*Problem to work on:* In the listing, rewrite everything from the line containing "is (795, 1512)." down to the line containing "center [979, 459].", swapping "screenshot" for "screen image" and keeping all else the same.

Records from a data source
— Begin —
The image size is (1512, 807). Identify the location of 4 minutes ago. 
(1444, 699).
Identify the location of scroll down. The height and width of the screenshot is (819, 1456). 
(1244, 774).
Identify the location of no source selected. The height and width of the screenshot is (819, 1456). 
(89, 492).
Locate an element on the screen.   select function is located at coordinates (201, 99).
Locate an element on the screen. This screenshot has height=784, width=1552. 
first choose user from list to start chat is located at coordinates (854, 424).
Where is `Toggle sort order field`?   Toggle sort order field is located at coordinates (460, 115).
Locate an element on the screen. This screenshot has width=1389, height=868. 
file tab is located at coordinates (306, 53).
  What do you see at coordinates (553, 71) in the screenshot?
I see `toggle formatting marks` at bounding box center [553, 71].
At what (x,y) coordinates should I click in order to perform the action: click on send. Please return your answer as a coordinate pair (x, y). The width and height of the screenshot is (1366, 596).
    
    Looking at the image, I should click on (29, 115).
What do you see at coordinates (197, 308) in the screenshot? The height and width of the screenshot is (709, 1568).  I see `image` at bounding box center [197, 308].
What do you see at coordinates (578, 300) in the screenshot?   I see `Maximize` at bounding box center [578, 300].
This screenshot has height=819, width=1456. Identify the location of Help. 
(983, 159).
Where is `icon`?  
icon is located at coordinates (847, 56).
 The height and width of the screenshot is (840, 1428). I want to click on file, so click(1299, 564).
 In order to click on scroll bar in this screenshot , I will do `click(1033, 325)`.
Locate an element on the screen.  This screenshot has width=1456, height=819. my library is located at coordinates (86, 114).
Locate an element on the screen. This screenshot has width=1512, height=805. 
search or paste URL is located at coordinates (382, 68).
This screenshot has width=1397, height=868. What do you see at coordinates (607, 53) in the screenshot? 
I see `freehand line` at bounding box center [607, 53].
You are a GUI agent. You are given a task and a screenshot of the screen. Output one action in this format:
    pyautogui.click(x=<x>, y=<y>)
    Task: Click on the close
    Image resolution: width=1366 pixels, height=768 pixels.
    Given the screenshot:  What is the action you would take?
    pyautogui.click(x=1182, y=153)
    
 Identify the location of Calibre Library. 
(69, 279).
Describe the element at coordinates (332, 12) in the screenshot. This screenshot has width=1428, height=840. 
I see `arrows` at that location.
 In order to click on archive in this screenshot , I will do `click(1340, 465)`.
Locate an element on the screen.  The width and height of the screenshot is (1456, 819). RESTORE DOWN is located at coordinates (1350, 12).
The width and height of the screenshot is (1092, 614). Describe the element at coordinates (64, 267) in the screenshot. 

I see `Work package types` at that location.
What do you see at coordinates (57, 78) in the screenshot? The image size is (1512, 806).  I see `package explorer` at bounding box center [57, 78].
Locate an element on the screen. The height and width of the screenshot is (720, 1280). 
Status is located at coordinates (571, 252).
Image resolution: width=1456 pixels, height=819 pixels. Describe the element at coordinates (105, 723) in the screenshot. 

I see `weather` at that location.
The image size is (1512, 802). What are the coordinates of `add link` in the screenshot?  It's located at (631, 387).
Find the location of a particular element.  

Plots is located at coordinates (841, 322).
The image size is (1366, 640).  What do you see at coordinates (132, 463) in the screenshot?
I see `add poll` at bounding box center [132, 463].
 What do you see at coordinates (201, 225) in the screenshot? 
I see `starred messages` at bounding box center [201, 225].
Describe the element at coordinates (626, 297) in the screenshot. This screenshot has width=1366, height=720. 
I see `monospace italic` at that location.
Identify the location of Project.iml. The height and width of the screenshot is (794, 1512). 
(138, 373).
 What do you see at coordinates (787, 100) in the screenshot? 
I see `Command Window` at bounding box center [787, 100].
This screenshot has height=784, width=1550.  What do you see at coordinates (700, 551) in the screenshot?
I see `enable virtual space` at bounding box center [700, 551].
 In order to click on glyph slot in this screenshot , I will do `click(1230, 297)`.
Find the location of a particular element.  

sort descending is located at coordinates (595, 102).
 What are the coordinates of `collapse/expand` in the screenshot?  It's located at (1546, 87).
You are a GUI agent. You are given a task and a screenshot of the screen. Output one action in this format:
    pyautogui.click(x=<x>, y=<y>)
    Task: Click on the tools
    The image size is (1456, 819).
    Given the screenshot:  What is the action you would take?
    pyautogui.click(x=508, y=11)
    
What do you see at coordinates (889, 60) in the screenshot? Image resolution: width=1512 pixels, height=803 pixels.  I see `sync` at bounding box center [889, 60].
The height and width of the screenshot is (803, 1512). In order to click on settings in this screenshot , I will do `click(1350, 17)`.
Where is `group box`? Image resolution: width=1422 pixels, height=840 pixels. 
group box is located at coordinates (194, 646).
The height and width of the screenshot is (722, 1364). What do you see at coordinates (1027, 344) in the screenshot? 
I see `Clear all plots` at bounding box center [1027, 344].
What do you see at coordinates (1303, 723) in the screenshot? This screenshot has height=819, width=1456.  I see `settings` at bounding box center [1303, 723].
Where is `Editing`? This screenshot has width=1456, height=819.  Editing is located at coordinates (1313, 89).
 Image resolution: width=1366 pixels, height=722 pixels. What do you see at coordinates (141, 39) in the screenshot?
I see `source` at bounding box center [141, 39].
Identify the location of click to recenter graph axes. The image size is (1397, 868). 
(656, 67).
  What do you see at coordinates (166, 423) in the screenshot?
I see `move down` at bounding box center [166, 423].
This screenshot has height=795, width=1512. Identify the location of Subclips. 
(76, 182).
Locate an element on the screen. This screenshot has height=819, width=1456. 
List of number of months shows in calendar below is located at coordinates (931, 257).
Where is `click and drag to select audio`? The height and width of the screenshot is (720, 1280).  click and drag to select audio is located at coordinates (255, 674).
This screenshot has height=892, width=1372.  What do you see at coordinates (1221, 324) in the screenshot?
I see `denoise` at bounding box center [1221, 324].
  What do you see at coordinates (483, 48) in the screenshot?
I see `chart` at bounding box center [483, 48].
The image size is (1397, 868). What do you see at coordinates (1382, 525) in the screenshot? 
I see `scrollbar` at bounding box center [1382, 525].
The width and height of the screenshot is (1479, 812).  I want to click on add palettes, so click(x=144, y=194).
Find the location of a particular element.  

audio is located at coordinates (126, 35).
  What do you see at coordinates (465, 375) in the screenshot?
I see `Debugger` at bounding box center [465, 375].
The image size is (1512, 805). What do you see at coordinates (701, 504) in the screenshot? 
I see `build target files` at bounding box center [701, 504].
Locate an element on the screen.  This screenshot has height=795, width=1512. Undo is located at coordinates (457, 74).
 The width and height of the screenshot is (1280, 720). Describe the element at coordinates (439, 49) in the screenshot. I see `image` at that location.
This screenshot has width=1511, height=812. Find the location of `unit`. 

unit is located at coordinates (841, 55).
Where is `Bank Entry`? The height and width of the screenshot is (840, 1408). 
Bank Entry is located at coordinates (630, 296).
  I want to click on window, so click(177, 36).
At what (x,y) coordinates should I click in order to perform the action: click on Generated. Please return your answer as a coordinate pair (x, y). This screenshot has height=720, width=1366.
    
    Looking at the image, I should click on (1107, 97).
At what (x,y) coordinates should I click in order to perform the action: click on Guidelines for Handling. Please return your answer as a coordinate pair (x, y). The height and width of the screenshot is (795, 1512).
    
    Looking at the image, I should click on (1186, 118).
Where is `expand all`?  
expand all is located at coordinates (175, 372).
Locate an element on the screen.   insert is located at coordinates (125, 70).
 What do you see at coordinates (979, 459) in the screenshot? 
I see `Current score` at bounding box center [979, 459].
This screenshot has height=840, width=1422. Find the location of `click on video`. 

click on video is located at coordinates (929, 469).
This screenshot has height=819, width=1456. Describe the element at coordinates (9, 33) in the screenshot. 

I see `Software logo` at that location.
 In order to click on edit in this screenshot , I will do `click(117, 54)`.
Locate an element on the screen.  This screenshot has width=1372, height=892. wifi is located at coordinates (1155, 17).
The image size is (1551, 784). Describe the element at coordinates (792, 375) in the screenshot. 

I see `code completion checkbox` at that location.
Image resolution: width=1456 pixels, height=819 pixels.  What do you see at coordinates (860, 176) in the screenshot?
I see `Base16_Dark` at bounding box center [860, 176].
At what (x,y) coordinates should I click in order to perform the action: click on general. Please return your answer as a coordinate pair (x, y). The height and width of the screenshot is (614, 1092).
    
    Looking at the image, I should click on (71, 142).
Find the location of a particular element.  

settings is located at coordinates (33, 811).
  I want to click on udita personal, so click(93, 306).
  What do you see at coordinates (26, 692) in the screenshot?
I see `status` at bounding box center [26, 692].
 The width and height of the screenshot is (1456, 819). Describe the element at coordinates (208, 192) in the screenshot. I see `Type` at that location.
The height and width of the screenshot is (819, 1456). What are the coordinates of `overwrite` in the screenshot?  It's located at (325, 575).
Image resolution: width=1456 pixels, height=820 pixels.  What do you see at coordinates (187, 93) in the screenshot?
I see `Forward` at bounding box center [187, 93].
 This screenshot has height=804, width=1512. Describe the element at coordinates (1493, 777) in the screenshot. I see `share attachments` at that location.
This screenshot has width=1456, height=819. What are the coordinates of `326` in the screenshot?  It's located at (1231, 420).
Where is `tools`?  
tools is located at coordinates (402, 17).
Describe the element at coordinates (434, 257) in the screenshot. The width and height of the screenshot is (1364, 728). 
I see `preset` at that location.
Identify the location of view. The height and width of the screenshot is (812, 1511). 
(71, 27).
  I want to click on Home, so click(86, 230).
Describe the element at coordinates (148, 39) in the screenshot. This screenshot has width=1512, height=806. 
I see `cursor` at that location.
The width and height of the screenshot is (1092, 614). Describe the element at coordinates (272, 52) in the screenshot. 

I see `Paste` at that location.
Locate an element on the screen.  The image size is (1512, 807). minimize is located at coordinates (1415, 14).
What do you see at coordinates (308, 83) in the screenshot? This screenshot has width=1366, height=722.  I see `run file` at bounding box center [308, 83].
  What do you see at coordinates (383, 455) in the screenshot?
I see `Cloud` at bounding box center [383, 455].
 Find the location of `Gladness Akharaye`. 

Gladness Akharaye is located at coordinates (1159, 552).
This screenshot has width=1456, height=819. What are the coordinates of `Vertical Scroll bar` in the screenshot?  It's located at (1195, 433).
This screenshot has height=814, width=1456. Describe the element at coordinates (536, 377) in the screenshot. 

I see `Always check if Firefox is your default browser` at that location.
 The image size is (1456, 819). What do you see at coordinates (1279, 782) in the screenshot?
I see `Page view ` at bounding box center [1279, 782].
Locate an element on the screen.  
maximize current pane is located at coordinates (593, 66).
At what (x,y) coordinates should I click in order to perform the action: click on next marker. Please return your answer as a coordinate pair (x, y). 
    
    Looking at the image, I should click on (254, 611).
— End —
*The result:*
At what (x,y) coordinates should I click in order to perform the action: click on Guidelines for Handling. Please return your answer as a coordinate pair (x, y). The height and width of the screen image is (795, 1512).
    
    Looking at the image, I should click on (1186, 118).
Where is `expand all`?  
expand all is located at coordinates (175, 372).
Locate an element on the screen.   insert is located at coordinates (125, 70).
 What do you see at coordinates (979, 459) in the screen image? 
I see `Current score` at bounding box center [979, 459].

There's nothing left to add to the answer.